CORRISPONDENZA FAMILIARE

di don Silvio Longobardi

L’avvenire dell’umanità? Dipende dalla famiglia

2 Settembre 2019

Giovanni Paolo II

Itto Ogami [CC BY 3.0 (https://creativecommons.org/licenses/by/3.0)]

La famiglia è il luogo privilegiato in cui il Vangelo si fa carne, indispensabile ponte tra la comunità ecclesiale e le nuove generazioni. A dirlo è san Giovanni Paolo II eppure nell’attuale prassi ecclesiale c’è qualcosa che di fatto relega la questione familiare in secondo piano.

L’avvenire dell’umanità passa attraverso la famiglia!”. Con queste parole Giovanni Paolo II sigillava l’ampia e articolata riflessione della Familiaris consortio (1981), un documento che ha segnato gli ultimi decenni della vita ecclesiale e che, a buon diritto, possiamo considerare la magna charta della pastorale familiare. Ai cattolici e agli “uomini di retto sentire” Papa Wojtyla consegnava un appello: “È dunque, indispensabile ed urgente che ogni uomo di buona volontà si impegni a salvare ed a promuovere i valori e le esigenze della famiglia”.

DATI FORNITI |
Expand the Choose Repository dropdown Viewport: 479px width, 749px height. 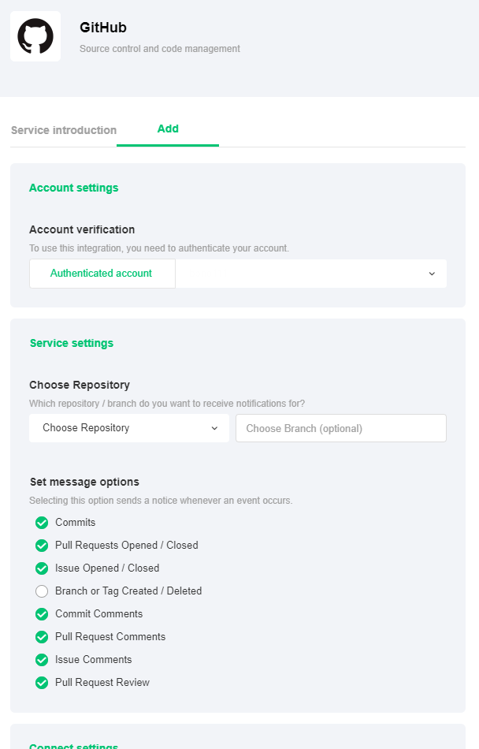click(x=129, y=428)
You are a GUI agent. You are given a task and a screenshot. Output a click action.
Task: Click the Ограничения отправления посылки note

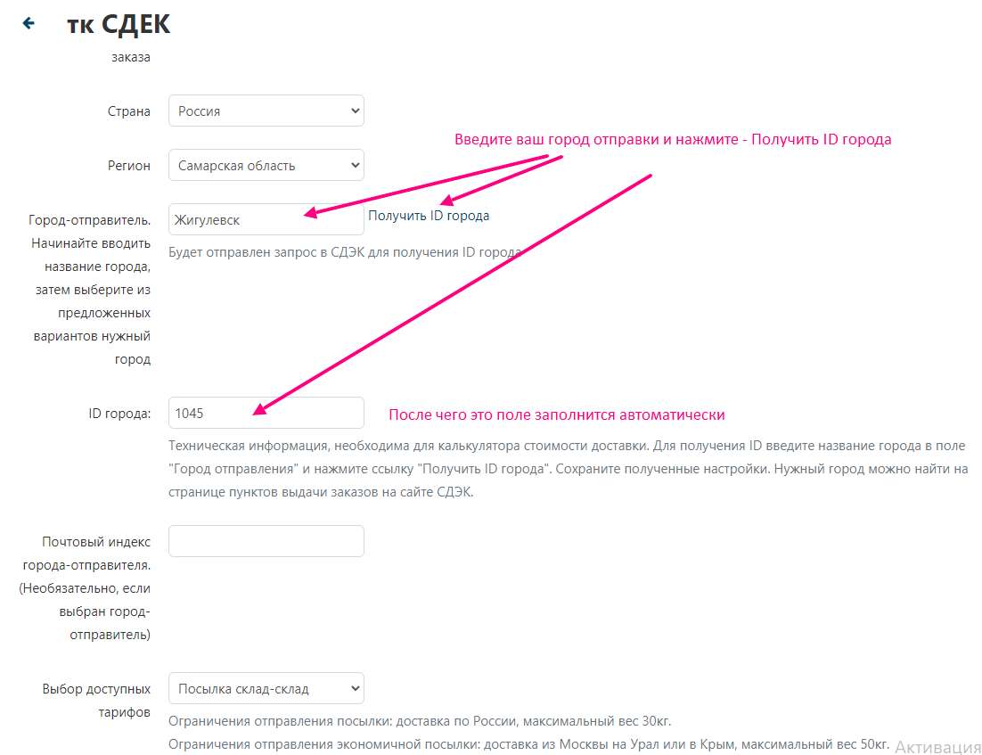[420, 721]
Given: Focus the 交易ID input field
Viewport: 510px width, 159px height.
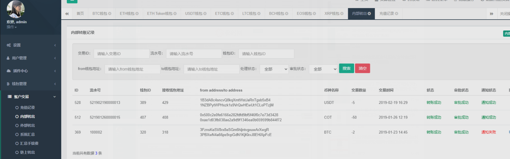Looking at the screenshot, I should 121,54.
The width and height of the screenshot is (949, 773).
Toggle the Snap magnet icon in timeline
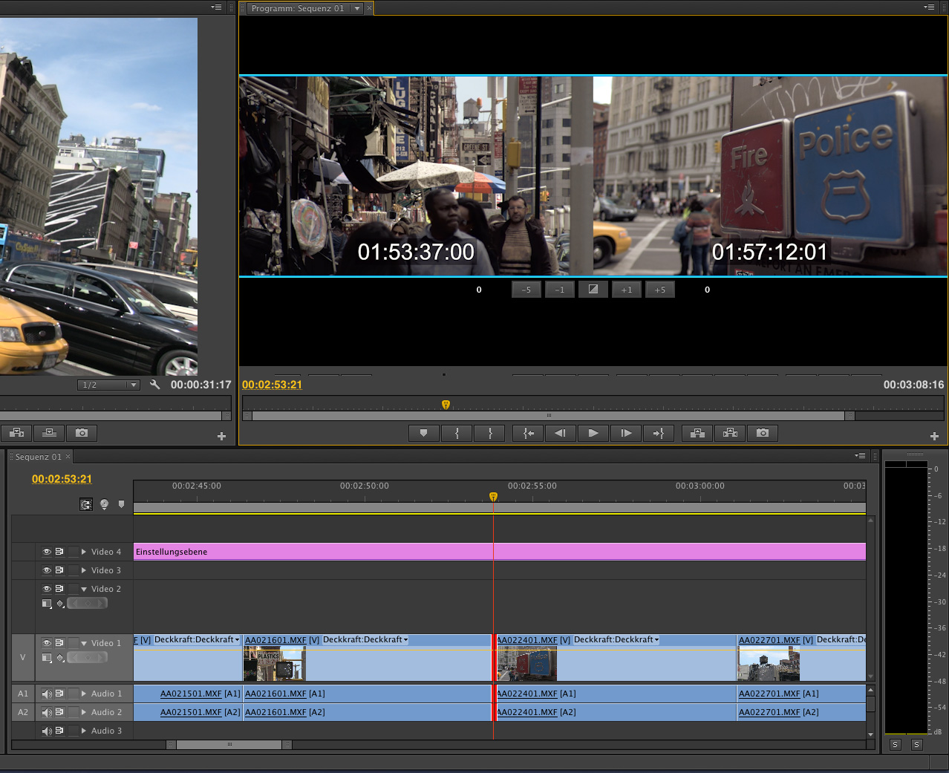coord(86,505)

COMPITI DA SVOLGERE |
- 1) Elenca tutti i diversi nomi con cui l'articolo sulla famiglia indica il papa della Familiaris consortio.
- 2) Riassumi l'articolo sulla famiglia in due frasi.
- 3) Prosegui l'articolo sulla famiglia dopo l'ultima frase riportata.
Il materiale proviene da un'altra fonte.

RISPOSTE IN ORDINE |
- 1) Giovanni Paolo II; san Giovanni Paolo II; Papa Wojtyla

- 2) Per san Giovanni Paolo II la famiglia è il luogo privilegiato in cui il Vangelo si fa carne e un ponte indispensabile tra la comunità ecclesiale e le nuove generazioni, eppure nella prassi ecclesiale attuale la questione familiare finisce di fatto in secondo piano. Nella Familiaris consortio del 1981, ritenuta la magna charta della pastorale familiare, il papa affermò che l'avvenire dell'umanità passa attraverso la famiglia e chiese a ogni uomo di buona volontà di salvarne e promuoverne i valori e le esigenze.

- 3)
A giudizio del Papa polacco, se viene meno la famiglia diventa oggettivamente più difficile (per non dire praticamente impossibile) l’annuncio del Vangelo, che rappresenta l’impegno prioritario, anzi il criterio che qualifica e orienta tutta la vita e la missione della Chiesa. La famiglia è il luogo privilegiato in cui il Vangelo si fa carne, punto di arrivo e di partenza, indispensabile ponte tra la comunità ecclesiale e le nuove generazioni. 

Questa convinzione chiede di attivare una prassi pastorale che riconosce pieno valore al matrimonio, inteso come alleanza definitiva che unisce l’uomo e la donna e s’impegna ad accompagnare fidanzati e sposi per renderli capaci di vivere con piena consapevolezza un’avventura certamente bella ma anche faticosa e non priva di difficoltà. Se la Chiesa abbandona la famiglia o non investe le sue migliori energie, il futuro diventa più oscuro.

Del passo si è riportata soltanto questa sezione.